Howard W. Campbell Jr. (Nick Nolte) says that one should beware who we pretend to be. We will become what we pretend.

Mother Night (1996), Keith Gordon’s adaptation of Kurt Vonnegut’s 1961 novel, doesn’t definitively clarify Campbell’s existential crisis. His fatalism at the end of the film, when he gets the reprieve he always thought he wanted, has less to do with his guilt over his actions for Germany during World War II and more about the sum total of loss and betrayal.

As an American agent, Campbell broadcast Nazi propaganda for four years. Much of the emphasis of his speeches blamed the Jews for getting the United States into World War II. He also systematically denigrates Jewish humanity, which results in their virtual annihilation. Campbell doesn’t see that particular result of his broadcasts. He was merely following orders from an American Agent, Frank Wirtanen (John Goodman): “Your role will remain classified, and Uncle Sam’s official position is that you are the scum of the earth.” Campbell calls Frank his “Blue Fairy Godmother”. Frank appears four times in the film, the last in the form of a letter.

Can the viewer, like the Israelis who have imprisoned Campbell, judge him guilty of war crimes? Does Campbell really believe he is responsible for accelerating the Holocaust? Can he be viewed as a tragic figure? On the one hand, he has created justifications for the Nazi policy to exterminate the Jews. But he has not intentionally done so.

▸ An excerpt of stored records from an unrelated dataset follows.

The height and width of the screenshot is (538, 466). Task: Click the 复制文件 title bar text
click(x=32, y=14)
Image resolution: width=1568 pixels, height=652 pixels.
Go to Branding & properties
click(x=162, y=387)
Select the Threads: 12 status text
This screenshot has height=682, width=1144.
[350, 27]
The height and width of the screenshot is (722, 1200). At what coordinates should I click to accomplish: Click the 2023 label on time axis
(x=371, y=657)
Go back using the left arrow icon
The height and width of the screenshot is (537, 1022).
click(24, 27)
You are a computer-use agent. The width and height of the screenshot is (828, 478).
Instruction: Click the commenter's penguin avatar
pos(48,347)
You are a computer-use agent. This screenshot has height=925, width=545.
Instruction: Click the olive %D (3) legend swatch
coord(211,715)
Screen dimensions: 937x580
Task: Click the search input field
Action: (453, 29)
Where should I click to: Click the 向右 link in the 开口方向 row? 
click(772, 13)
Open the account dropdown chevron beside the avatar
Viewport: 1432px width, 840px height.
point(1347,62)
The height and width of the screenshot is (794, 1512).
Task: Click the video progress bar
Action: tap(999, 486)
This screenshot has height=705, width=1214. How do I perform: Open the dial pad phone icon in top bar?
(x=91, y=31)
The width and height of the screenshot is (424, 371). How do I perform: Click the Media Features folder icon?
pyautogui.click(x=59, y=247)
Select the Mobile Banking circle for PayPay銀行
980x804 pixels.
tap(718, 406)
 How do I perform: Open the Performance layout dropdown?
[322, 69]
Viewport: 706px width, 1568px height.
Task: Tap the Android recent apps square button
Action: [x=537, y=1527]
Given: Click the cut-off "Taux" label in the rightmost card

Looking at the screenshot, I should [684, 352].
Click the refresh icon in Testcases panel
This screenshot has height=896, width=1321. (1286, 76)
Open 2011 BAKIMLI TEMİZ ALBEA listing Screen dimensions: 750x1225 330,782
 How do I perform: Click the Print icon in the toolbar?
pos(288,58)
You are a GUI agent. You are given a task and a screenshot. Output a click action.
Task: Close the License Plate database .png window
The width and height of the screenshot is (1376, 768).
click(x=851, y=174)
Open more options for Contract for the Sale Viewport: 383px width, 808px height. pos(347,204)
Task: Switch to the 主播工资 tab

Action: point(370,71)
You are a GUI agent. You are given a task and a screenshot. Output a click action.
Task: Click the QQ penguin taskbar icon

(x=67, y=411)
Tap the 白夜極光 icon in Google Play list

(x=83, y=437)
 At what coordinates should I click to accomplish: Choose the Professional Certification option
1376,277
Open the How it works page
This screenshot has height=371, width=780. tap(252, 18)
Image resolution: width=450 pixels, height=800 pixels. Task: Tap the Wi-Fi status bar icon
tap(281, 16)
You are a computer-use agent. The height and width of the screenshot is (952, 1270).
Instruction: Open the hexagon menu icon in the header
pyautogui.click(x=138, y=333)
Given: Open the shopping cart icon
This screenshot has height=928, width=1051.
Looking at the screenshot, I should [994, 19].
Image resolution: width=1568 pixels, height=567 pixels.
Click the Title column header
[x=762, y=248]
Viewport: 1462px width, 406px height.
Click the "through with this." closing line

Or was he pretending too hard? He may not have believed what he was saying but certainly embraced the idea of performing the “role” as a propagandist. This energy came from his vocation as a playwright before becoming an American agent. He had secured the role of a lifetime. At some level, he increasingly understands that this was his real problem or flaw.

But does Campbell kill himself, just as he is being vindicated (indeed, he might even become a hero, since he was the man who relayed secret information in his broadcasts which helped the Allies defeat Germany). I’ve wondered for years what his real reason was.

The film shows him confronting his past, his losses and many betrayals. He admits to having nothing to live for after his wife, Helga (Sheryl Lee), dies during the war in 1944. However, he pushes on living in what he describes as purgatory. He waits for redemption and appears to have attained it.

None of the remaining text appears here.